A lot of people are simply clueless about what happens outside of their tribe, and it just doesn't occur to them that not everyone thinks the same way as them, or that not everyone has the same background as them. And that kind of blindness leads to "I don't see any issue with this, so it's all good."

Yes, it's ignorance, and no, I'm not letting them slide for it. I'm just saying I've seen way too much of this kind of thing, in a lot of places and in many different fields, to think that it's any kind of malicious.

So I am disagreeing with the sentiment that WotC designers knew this stuff was offensive and didn't care. I believe they were just too isolated in their own little bubbles to realize there could possibly be any issues there.

Unless I see something more concrete than "how could they not know?" then I'm sticking with ignorance, incompetence, or both.



I don't mean deliberate as in "yeah, we're totally going to spit in the face of people who were discriminated against", but as in "it does what we want, so we don't care about the rest".

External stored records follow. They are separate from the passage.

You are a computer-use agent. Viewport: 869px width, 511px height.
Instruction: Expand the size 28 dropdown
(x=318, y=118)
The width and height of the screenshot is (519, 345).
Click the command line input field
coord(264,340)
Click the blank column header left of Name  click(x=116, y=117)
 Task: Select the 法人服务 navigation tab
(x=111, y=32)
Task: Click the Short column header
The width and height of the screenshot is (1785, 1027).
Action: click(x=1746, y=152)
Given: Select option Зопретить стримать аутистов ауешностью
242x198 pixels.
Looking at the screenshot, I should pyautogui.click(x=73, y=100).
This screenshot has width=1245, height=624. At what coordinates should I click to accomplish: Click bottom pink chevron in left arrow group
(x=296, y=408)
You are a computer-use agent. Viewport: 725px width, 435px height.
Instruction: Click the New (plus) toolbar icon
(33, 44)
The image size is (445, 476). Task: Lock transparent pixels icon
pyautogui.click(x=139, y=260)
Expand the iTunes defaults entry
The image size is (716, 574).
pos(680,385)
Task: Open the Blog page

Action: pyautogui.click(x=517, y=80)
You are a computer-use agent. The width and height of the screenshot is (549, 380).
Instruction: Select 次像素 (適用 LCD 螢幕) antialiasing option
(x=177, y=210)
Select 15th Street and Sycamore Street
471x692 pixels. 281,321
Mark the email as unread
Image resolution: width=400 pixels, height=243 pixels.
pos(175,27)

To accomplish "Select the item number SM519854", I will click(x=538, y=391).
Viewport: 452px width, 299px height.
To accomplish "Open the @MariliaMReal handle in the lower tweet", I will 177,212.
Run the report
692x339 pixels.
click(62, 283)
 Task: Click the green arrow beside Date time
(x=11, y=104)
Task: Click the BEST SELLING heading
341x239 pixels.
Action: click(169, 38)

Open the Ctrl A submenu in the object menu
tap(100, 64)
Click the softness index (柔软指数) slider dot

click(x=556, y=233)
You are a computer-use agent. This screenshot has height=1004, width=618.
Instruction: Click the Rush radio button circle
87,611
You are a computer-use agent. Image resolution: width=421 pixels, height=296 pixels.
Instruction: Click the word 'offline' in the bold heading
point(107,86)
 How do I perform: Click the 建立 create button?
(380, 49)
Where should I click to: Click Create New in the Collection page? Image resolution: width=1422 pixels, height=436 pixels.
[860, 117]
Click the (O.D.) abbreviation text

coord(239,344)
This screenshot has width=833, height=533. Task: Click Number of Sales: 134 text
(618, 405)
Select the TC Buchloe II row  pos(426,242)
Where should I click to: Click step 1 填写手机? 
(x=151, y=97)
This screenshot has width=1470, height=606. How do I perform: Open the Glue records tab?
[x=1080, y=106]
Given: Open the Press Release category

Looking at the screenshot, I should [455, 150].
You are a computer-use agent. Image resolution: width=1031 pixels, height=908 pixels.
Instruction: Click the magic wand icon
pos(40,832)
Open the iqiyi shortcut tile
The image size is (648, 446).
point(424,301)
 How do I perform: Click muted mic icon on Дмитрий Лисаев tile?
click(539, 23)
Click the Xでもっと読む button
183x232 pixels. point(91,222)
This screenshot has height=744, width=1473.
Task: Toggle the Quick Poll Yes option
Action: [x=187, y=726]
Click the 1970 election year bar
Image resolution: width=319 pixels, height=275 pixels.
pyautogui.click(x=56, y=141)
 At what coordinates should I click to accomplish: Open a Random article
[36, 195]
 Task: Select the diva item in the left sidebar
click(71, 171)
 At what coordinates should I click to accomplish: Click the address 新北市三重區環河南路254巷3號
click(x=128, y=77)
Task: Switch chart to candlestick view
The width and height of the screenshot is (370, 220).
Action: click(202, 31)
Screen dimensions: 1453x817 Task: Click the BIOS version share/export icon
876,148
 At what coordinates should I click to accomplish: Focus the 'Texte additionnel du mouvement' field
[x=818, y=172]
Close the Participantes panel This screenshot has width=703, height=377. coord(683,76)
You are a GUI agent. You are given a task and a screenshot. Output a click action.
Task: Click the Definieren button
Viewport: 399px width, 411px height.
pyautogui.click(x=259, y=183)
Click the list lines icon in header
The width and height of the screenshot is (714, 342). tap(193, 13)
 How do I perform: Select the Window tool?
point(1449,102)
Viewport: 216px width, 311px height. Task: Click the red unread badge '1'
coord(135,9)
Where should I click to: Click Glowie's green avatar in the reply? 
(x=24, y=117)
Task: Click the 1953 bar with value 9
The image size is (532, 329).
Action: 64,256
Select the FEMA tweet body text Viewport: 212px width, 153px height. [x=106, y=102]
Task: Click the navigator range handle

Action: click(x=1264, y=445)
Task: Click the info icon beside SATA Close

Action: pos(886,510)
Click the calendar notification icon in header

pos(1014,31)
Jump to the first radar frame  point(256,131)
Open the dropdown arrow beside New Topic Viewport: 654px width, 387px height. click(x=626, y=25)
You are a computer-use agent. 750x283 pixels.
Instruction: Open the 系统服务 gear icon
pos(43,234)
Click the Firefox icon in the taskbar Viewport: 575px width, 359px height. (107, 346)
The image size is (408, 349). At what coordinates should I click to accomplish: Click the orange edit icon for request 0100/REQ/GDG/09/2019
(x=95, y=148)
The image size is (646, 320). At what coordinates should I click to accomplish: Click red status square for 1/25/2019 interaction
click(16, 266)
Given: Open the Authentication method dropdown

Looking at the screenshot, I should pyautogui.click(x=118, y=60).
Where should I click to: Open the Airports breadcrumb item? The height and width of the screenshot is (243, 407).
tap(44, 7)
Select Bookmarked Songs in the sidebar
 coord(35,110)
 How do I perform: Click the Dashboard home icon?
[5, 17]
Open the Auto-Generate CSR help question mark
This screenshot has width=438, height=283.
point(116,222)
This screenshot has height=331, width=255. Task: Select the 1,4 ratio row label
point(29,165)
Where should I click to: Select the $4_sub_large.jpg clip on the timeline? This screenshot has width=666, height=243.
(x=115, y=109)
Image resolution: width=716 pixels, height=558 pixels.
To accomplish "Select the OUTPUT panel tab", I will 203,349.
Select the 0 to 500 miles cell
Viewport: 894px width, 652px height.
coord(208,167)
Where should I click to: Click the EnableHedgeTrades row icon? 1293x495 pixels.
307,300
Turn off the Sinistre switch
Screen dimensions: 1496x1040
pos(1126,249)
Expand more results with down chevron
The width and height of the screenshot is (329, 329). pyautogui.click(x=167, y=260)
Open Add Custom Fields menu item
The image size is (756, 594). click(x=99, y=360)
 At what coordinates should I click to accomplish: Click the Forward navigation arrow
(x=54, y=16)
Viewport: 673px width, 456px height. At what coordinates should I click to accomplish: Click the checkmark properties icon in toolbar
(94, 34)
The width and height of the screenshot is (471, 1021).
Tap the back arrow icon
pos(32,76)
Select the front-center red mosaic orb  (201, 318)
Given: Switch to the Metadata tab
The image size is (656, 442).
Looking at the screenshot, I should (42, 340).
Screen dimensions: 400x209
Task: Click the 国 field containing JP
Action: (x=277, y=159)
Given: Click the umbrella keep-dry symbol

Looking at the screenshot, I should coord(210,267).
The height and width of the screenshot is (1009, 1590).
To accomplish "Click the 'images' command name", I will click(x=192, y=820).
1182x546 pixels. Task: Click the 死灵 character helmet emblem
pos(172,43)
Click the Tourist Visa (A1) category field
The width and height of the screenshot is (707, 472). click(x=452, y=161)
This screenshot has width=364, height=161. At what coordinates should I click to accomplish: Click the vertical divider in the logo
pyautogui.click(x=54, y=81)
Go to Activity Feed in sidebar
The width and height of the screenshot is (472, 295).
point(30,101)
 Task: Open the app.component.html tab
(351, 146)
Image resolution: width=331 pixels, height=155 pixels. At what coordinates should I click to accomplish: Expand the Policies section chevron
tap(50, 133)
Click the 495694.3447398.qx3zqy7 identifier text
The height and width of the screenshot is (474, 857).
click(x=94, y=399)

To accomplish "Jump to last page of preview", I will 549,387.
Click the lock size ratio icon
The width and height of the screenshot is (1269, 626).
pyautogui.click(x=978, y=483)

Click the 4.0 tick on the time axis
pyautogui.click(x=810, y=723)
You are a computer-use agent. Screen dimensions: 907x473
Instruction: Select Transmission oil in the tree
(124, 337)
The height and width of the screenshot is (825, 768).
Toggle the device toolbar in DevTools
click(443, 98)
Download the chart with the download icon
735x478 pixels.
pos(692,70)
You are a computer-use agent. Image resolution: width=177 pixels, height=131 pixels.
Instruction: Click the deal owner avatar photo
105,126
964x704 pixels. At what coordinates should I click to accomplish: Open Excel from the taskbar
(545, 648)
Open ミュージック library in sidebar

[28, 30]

As for painfully obvious, well, I mean, it was 2008, and they literally went full "these good drow can't be accepted unless they change their race". Like, they stated it in the book. The "unwilling and to be cast down" line, the thing with Corellon rejecting them until they had the race that he liked, the forceful race change as a "reward" for not being "evil". The being grabbed by a god that they never worshipped, thus forcing a religion on them. This isn't something subtle, it's very "in your face".

It isn't something that happened to be there as a consequence of something else, it's the main point that the ending of the story makes: race-changed drow=acceptable; non race-changed drow=unwilling and to be cast down (even those who weren't born yet at the time). If an editor with decades of experience like Athans isn't willing to see this, then he doesn't care, he's making that choice, and that's deliberate.

And if thise whole matter happened to be there as a consequence of the wanting to get people to dislike Eilistraee by associating icky stuff to her, or to make Drizzt more special by making the followers of Eilistraee no longer drow, well, they went with the whole "race as reward AND requirement" thing for that. It tells you "it's bad, but it gets the thing done, so it's okay to us".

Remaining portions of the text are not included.